Malvern Hill stands on the north bank of the James River in Henrico County, Virginia, USA, about eighteen miles southeast of Richmond. On 1 July 1862, it was the scene of the Battle of Malvern Hill, one of the Seven Days Battles of the American Civil War.

The name referred primarily to the house built by Thomas Cocke in the 17th century, which remained in his family for many years. It was named after the Malvern Hills in England. The historic home was gutted by a fire in 1905 and all that now remains are end gables, including a fireplace.  Nevertheless, the ruins are architecturally significant as the remains of one of few known cruciform design houses in Virginia. "The one surviving chimney is perhaps the finest example of seventeenth century diaper brickwork in the state."

The home site figured in three wars.  Lafayette camped there twice in 1781 during the American Revolutionary War. Virginia militia also camped there in the War of 1812. However,  it is best known as the site of bloody American Civil War Battle of Malvern Hill in 1862.

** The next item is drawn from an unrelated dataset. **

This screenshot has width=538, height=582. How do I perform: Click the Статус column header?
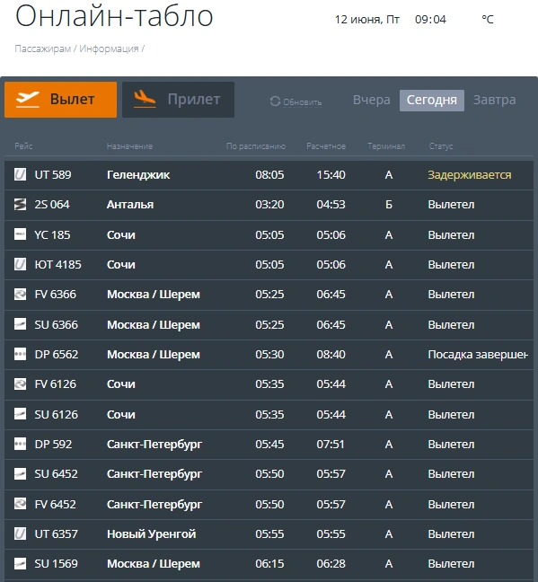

In August 2016, the 871-acre Malvern Hill Farm was listed for sale for $10.6 million by the descendants of William H. Ferguson Sr. (1885–1984). It was purchased by the non-profit Capital Region Land Conservancy (CRLC) in February 2018 for $6.6 million. CRLC subsequently recorded conservation easements to protect 465 acres with the Virginia Department of Historic Resources and 25 acres with the Virginia Outdoors Foundation. Portions of the property were then gifted to Henrico County for the future site of an open space area for education and passive recreation as well as the James River Association for a canoe/kayak launch into Turkey Island Creek that flows into the James River at Presquile National Wildlife Refuge. Capital Region Land Conservancy is holding the remaining 380 acres to be included into the National Park Service Richmond National Battlefield Park.

References

External links 
Malvern Hill — information, with photographs, from the Henrico County Historical Society
"Interpretation Update: Archeological Success at Malvern Hill" — The Richmond National Parks Newsletter 6 (2001)
Malvern Hill, State Route 156 vicinity, Richmond, Independent City, VA at the Historic American Buildings Survey (HABS)
Malvern Hill — a poem by Herman Melville.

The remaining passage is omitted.